Tout juste avant la pandémie, de plus en plus de dirigeants décidaient d’interdire à leurs employés l’envoi de courriels ou les appels professionnels en soirée et les fins de semaine. C’était une question d’équilibre entre le travail et la vie personnelle, une reconnaissance de la coexistence de ces deux mondes si interconnectés.

Aujourd’hui, les organisations instaurent diverses mesures afin de favoriser la flexibilité du travail. Les courriels, les appels ou les messages sur les plateformes de télétravail peuvent désormais se transmettre à n’importe quel moment de la journée, selon les disponibilités de l’expéditeur. Ici, encore et souvent, c’est l’équilibre entre le travail et la vie personnelle qui sert de justificatif.

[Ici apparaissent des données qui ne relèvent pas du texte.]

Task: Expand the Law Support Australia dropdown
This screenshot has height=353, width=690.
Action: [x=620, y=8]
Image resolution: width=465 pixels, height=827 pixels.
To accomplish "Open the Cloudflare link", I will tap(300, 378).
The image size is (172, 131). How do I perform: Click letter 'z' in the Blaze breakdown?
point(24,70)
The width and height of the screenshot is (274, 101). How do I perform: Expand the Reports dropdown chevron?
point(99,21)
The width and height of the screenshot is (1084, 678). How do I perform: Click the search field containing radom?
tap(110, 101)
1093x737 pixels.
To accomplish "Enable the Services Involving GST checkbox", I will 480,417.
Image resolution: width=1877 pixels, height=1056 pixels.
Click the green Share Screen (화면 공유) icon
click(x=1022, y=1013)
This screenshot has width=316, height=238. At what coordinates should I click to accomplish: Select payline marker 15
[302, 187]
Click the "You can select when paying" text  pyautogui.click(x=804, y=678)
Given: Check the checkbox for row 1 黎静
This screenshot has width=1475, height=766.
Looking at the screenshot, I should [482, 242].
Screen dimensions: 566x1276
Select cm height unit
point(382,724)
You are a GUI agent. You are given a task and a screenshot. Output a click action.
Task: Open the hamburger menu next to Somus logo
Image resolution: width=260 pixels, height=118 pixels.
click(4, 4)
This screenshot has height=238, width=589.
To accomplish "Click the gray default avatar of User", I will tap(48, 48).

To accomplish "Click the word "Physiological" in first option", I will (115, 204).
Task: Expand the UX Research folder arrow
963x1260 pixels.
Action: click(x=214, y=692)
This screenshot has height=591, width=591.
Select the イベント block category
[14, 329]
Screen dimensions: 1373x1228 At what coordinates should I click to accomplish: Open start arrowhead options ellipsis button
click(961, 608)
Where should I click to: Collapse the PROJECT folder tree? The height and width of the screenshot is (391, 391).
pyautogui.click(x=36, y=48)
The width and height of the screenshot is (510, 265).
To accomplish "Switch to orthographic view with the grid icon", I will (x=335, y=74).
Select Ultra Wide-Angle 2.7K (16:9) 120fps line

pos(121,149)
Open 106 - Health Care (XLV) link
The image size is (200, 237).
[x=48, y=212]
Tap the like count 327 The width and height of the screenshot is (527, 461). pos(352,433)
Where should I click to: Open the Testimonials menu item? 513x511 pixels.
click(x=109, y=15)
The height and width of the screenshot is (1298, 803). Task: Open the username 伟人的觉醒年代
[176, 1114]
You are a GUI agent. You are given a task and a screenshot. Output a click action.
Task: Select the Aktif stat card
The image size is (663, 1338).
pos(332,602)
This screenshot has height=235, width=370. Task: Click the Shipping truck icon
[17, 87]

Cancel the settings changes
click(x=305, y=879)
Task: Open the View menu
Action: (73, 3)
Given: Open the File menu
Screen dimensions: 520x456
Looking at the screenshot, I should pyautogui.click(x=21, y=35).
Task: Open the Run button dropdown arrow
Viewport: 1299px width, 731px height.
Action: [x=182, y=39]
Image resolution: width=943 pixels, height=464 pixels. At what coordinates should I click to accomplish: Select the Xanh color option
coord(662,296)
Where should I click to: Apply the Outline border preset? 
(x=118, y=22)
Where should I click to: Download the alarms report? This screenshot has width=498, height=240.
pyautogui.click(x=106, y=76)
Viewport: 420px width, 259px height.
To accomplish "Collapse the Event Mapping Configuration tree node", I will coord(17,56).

Une telle approche favorise la flexibilité individuelle, mais c’est souvent la transversalité qui écope dans plusieurs entreprises. Avant la pandémie, nous avions établi que le fonctionnement en vase clos était l’ennemi numéro un et nous l’affrontions à grand renfort de processus, de structure matricielle, de mode projet, de techniques agiles, d’espaces ouverts et de culture de collaboration. Il est donc permis maintenant de se demander si la potentielle augmentation de la compétitivité de ces postes plus flexibles sur le marché de l’emploi compense réellement la perte que nous subissons en matière de transversalité.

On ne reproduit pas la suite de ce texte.